STUDY MATERIAL Start Marker

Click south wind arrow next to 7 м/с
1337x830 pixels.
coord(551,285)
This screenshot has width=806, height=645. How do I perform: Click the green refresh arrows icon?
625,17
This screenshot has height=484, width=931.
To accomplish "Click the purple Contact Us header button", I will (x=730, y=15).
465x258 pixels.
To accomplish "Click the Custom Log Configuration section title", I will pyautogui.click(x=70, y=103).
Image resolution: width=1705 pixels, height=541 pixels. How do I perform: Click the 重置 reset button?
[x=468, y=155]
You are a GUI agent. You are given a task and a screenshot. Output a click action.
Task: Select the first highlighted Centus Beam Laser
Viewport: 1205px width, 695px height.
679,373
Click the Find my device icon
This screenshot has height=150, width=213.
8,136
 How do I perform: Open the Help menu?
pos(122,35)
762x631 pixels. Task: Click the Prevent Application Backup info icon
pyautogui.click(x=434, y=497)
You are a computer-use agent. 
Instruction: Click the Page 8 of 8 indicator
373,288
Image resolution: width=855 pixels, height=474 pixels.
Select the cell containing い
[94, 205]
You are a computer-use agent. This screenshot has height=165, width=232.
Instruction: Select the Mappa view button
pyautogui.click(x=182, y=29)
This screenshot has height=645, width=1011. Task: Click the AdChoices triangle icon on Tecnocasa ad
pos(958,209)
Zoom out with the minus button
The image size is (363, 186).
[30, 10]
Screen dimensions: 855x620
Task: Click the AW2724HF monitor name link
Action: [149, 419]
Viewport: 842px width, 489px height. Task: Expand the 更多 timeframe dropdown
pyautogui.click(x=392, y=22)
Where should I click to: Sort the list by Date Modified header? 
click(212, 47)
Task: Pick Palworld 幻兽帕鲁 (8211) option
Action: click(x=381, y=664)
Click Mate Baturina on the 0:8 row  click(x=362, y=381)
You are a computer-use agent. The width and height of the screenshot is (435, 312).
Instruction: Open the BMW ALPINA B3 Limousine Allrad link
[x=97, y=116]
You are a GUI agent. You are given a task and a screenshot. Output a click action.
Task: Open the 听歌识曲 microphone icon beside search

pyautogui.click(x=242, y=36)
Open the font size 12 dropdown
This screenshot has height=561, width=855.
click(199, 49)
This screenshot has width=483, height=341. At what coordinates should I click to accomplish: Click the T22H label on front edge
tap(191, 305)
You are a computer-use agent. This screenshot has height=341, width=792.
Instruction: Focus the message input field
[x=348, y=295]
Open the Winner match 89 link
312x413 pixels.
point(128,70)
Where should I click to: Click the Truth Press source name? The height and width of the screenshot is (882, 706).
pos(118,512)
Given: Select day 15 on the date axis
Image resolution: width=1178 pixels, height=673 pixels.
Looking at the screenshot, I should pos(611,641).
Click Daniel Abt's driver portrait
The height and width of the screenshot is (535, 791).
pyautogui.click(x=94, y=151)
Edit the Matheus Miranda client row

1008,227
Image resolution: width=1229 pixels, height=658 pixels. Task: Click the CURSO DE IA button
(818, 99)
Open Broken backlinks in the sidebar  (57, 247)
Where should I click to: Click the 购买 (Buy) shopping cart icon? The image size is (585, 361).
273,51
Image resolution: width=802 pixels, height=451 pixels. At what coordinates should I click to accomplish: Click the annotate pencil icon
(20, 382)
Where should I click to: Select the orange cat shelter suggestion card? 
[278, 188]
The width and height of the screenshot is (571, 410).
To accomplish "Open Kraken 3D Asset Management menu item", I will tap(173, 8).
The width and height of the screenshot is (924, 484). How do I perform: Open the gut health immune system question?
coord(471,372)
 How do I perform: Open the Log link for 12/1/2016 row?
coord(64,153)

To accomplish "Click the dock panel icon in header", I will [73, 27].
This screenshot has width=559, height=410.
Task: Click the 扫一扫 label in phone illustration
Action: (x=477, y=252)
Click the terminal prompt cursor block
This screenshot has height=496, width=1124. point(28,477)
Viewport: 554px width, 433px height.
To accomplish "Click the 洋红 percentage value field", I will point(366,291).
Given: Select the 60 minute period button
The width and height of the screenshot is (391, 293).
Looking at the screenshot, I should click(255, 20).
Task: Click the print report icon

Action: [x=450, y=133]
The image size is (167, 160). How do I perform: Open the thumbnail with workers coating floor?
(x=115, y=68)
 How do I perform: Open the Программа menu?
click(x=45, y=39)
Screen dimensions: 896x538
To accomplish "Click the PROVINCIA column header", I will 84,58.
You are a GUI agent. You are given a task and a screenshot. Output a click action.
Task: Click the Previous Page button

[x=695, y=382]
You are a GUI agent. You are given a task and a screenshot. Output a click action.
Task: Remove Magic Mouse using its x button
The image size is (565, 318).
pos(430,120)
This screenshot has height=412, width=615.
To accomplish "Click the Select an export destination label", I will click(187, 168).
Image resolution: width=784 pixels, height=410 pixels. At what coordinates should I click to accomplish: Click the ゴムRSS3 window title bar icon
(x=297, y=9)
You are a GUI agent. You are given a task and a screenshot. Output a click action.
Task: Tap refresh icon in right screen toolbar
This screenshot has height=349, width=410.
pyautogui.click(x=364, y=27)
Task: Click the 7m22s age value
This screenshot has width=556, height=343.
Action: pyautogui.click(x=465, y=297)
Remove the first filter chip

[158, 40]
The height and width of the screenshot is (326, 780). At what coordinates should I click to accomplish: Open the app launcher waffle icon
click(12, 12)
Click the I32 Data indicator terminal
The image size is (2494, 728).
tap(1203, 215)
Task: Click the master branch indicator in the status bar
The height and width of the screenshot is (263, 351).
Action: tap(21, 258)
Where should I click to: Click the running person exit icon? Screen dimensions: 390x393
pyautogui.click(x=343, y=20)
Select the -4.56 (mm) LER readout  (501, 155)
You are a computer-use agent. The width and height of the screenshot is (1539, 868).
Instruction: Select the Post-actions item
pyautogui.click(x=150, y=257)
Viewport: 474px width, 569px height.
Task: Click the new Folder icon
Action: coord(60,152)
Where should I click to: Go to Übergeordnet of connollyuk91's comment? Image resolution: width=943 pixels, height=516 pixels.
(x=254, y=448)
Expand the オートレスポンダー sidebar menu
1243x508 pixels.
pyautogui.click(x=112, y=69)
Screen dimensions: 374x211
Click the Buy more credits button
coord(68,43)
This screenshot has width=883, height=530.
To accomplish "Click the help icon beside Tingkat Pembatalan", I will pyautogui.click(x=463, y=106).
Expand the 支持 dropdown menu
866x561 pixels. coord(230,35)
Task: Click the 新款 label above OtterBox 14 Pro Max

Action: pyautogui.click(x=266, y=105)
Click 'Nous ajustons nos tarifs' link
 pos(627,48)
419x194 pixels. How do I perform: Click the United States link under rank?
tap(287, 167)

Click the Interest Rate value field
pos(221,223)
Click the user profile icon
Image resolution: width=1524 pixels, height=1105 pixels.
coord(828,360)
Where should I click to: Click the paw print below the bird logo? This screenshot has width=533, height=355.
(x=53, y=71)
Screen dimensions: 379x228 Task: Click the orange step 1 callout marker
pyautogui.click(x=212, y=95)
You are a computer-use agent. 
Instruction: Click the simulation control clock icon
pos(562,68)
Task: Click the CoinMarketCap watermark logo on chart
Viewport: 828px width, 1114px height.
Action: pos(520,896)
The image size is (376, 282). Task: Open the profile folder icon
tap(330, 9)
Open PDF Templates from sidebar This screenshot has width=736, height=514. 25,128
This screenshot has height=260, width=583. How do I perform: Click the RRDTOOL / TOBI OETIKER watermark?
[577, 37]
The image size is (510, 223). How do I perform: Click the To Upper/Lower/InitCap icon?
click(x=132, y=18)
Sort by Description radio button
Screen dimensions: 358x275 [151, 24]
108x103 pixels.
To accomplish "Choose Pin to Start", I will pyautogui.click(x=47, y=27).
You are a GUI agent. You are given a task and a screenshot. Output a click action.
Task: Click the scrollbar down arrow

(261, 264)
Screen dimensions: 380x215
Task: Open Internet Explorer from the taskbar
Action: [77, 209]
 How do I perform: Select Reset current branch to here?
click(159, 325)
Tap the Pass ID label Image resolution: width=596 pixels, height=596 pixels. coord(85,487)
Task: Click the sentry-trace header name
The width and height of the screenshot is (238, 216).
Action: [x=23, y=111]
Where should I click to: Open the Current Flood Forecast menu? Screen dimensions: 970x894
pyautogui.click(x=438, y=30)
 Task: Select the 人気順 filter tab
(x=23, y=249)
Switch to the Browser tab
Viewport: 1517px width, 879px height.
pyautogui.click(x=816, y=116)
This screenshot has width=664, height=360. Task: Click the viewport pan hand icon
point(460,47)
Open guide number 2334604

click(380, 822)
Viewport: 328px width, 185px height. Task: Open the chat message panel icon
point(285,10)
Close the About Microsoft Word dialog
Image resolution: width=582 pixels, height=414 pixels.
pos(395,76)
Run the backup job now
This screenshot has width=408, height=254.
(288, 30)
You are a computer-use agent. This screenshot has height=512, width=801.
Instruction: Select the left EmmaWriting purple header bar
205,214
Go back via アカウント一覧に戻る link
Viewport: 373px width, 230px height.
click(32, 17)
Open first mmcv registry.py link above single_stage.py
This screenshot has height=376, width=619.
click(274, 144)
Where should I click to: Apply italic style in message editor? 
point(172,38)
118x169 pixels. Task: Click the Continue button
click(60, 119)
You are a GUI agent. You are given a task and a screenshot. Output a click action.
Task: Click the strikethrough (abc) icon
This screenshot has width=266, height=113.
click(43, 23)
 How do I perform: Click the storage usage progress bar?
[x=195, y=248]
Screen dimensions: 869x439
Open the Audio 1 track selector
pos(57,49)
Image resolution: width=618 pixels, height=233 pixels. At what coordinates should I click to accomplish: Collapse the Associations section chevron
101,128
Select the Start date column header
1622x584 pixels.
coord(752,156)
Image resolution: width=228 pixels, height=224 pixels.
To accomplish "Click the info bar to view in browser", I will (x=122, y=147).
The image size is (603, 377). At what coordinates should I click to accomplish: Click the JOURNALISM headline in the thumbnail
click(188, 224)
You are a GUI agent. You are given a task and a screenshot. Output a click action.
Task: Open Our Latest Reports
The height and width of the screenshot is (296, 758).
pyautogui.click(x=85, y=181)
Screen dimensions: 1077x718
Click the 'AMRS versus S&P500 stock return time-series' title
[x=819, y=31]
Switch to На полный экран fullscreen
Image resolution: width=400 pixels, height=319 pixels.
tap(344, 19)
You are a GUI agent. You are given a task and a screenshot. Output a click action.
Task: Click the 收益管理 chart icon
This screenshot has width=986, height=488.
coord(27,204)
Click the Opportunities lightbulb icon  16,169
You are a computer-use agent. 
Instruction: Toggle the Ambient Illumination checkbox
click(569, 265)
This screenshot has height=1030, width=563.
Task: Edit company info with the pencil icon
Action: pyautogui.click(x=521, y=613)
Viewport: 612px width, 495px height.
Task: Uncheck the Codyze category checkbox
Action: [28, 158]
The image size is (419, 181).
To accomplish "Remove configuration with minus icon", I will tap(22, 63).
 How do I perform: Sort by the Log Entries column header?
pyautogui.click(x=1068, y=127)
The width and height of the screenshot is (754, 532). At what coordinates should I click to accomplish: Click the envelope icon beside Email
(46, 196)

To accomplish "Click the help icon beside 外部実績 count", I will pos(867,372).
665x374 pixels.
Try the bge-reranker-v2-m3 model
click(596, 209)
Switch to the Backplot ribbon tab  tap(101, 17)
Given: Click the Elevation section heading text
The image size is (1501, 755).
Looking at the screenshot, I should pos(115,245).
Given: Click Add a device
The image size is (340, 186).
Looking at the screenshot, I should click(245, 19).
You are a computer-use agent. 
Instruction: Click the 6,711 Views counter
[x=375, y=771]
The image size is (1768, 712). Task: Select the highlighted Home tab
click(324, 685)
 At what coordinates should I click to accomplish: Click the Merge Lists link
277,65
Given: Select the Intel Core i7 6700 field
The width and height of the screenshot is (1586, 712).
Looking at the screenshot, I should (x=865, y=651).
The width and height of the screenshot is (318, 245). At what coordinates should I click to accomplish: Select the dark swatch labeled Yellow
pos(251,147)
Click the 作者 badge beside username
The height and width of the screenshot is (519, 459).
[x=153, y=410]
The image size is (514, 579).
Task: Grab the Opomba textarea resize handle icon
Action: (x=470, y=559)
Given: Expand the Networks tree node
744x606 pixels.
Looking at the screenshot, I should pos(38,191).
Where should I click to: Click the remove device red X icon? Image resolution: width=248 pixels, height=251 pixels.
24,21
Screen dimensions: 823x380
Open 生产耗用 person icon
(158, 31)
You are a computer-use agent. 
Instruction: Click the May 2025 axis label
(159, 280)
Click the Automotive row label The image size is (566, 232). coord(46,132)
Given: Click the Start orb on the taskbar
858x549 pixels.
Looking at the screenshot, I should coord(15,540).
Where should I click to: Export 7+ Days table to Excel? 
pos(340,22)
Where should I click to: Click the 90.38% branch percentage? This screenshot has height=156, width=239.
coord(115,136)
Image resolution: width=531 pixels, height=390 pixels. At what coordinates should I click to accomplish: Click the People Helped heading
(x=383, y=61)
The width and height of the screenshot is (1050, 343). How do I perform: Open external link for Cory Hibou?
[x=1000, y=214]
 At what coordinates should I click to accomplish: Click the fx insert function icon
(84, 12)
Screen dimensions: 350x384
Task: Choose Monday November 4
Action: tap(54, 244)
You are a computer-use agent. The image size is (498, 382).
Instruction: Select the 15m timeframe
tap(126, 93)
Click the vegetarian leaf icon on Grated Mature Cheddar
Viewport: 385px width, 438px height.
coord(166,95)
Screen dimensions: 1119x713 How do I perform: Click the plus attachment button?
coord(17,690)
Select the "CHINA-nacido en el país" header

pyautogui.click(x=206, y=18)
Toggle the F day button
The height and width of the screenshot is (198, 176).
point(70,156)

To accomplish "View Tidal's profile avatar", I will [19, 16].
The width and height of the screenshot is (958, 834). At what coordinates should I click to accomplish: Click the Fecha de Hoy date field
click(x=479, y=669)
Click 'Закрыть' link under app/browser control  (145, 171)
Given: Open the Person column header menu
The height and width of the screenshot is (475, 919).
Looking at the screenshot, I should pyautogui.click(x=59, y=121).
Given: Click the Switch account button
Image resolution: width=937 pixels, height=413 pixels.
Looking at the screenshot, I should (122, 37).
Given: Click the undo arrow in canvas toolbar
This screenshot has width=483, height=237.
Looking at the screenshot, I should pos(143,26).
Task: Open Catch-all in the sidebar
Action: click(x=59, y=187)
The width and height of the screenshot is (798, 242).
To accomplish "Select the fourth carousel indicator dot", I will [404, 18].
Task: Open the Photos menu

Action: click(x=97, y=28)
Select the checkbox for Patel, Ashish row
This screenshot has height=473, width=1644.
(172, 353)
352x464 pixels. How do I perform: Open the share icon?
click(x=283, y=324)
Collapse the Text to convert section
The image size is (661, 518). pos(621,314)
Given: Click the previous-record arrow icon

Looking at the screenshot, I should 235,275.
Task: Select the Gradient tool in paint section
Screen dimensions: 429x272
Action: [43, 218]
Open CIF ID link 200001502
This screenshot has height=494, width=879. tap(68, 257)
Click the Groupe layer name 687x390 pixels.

STUDY MATERIAL End Marker

# [TASK GOAL]
Give the lines of the material above again, exactly, from its first line through the line that contains "is (435, 312)." and no further.

# [RESULT OF THIS TASK]
Click south wind arrow next to 7 м/с
1337x830 pixels.
coord(551,285)
This screenshot has width=806, height=645. How do I perform: Click the green refresh arrows icon?
625,17
This screenshot has height=484, width=931.
To accomplish "Click the purple Contact Us header button", I will (x=730, y=15).
465x258 pixels.
To accomplish "Click the Custom Log Configuration section title", I will pyautogui.click(x=70, y=103).
Image resolution: width=1705 pixels, height=541 pixels. How do I perform: Click the 重置 reset button?
[x=468, y=155]
You are a GUI agent. You are given a task and a screenshot. Output a click action.
Task: Select the first highlighted Centus Beam Laser
Viewport: 1205px width, 695px height.
679,373
Click the Find my device icon
This screenshot has height=150, width=213.
8,136
 How do I perform: Open the Help menu?
pos(122,35)
762x631 pixels. Task: Click the Prevent Application Backup info icon
pyautogui.click(x=434, y=497)
You are a computer-use agent. 
Instruction: Click the Page 8 of 8 indicator
373,288
Image resolution: width=855 pixels, height=474 pixels.
Select the cell containing い
[94, 205]
You are a computer-use agent. This screenshot has height=165, width=232.
Instruction: Select the Mappa view button
pyautogui.click(x=182, y=29)
This screenshot has height=645, width=1011. Task: Click the AdChoices triangle icon on Tecnocasa ad
pos(958,209)
Zoom out with the minus button
The image size is (363, 186).
[30, 10]
Screen dimensions: 855x620
Task: Click the AW2724HF monitor name link
Action: [149, 419]
Viewport: 842px width, 489px height. Task: Expand the 更多 timeframe dropdown
pyautogui.click(x=392, y=22)
Where should I click to: Sort the list by Date Modified header? 
click(212, 47)
Task: Pick Palworld 幻兽帕鲁 (8211) option
Action: click(x=381, y=664)
Click Mate Baturina on the 0:8 row  click(x=362, y=381)
You are a computer-use agent. The width and height of the screenshot is (435, 312).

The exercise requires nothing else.